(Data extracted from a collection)
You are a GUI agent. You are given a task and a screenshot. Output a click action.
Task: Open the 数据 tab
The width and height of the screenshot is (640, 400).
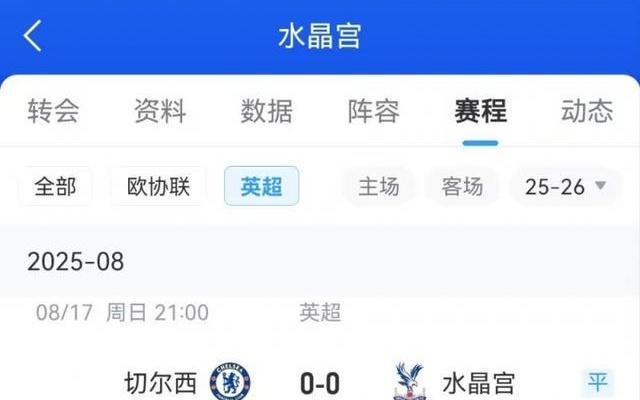(267, 111)
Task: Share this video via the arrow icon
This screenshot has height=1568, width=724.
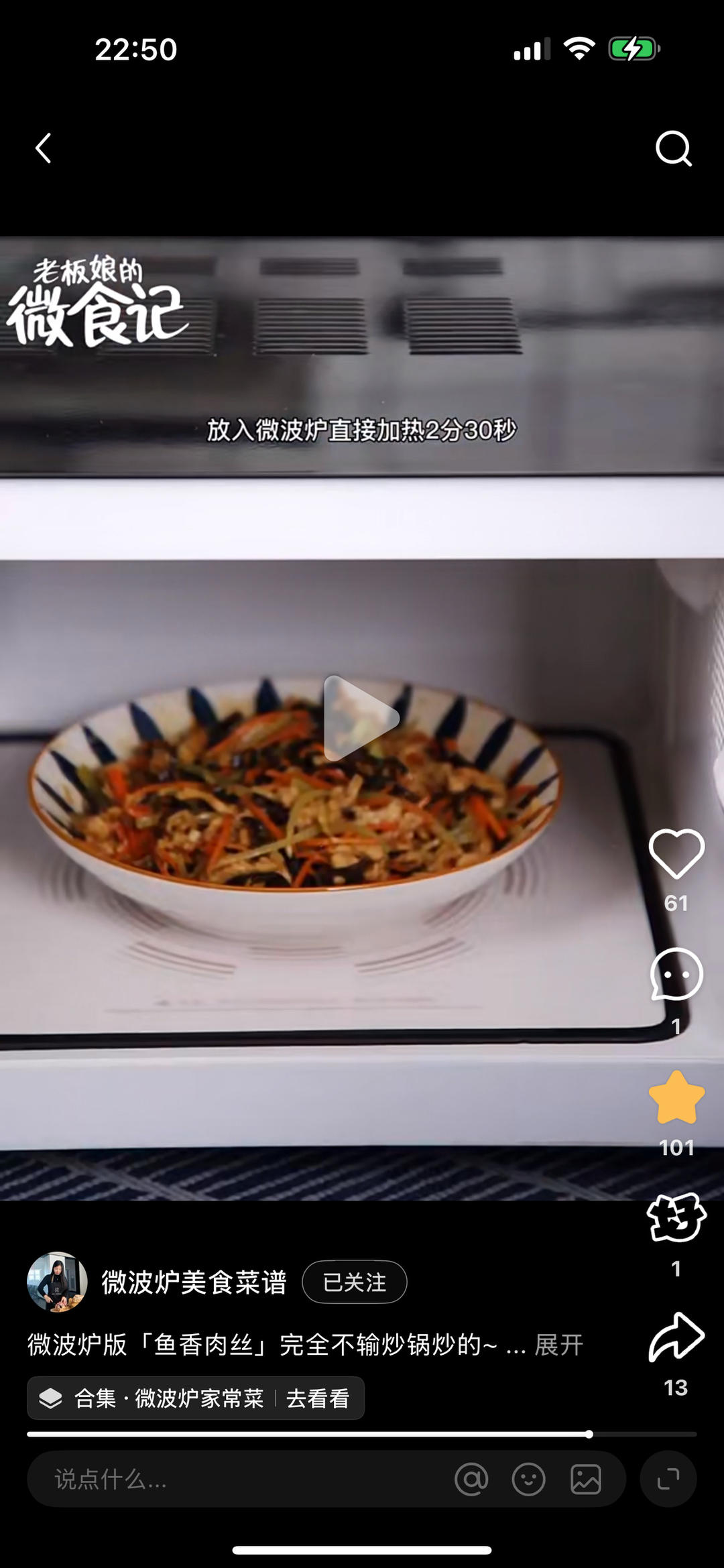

Requirement – Copy the rows from the line holding "Task: Share this video via the arrow icon" through the end of the rows, both included, swapping "video" for "clip" and keeping everything else the same. Leave the pictures out.

Written answer –
Task: Share this clip via the arrow icon
This screenshot has height=1568, width=724.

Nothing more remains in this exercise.